═════ SOURCE DATA ═════
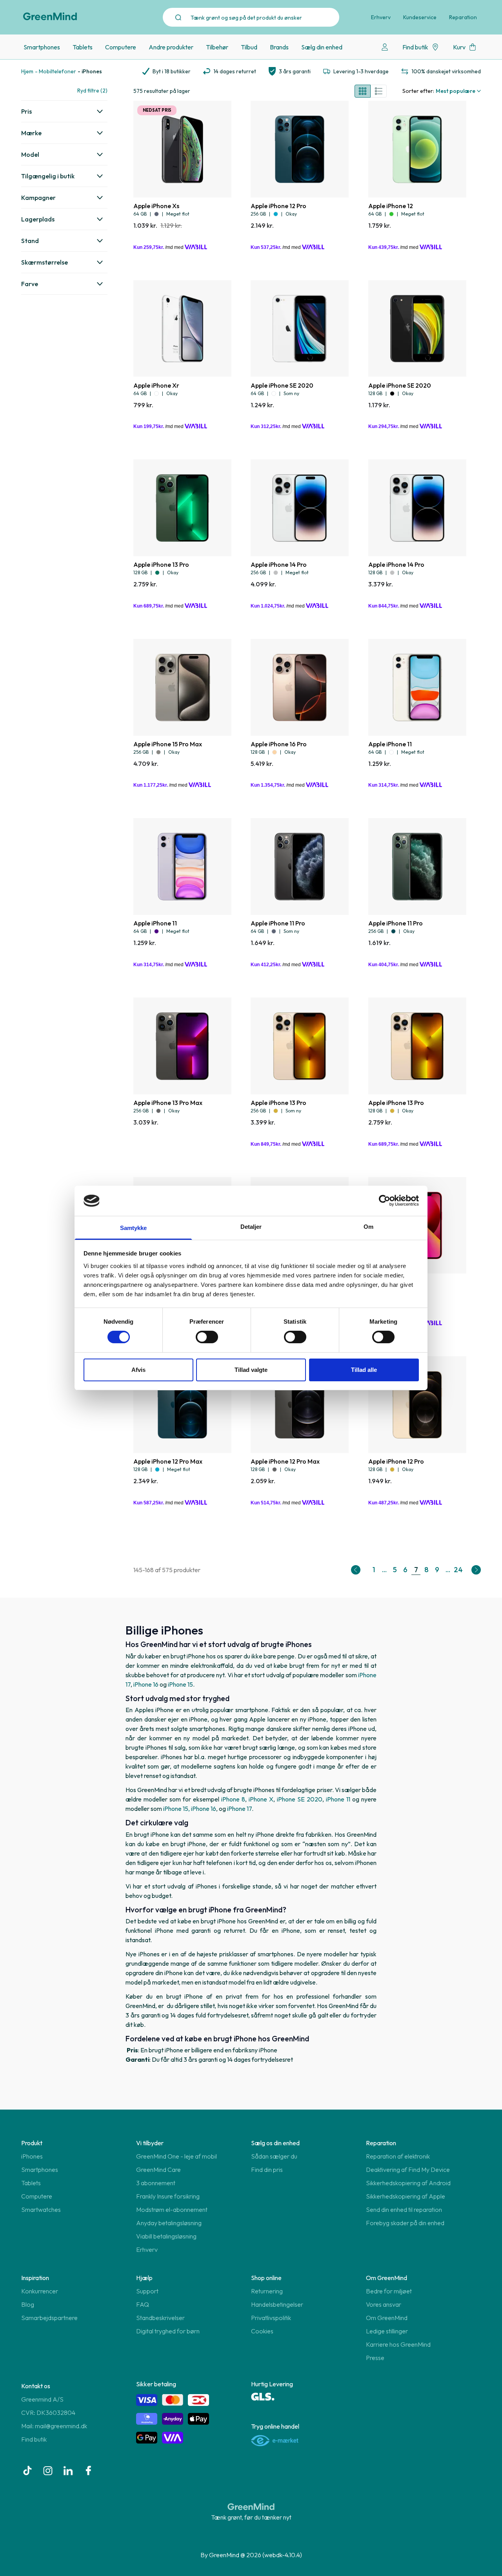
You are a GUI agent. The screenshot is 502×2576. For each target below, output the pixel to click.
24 (458, 1569)
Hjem (27, 71)
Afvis (138, 1369)
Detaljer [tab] (251, 1226)
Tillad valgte (251, 1369)
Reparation (463, 17)
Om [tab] (368, 1226)
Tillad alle (364, 1369)
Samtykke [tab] (133, 1228)
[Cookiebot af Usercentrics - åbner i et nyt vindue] (384, 1200)
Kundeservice (420, 17)
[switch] (207, 1337)
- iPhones (90, 71)
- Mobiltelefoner (55, 71)
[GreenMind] (50, 16)
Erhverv (381, 17)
═════
PROBLEM TO SOLVE
Beginning with the line that contains "Kundeservice (420, 17)", restate word for word each line through the last one in the data, and write nothing more.

RESULT FOR THIS EXERCISE
Kundeservice (420, 17)
[switch] (207, 1337)
- iPhones (90, 71)
- Mobiltelefoner (55, 71)
[GreenMind] (50, 16)
Erhverv (381, 17)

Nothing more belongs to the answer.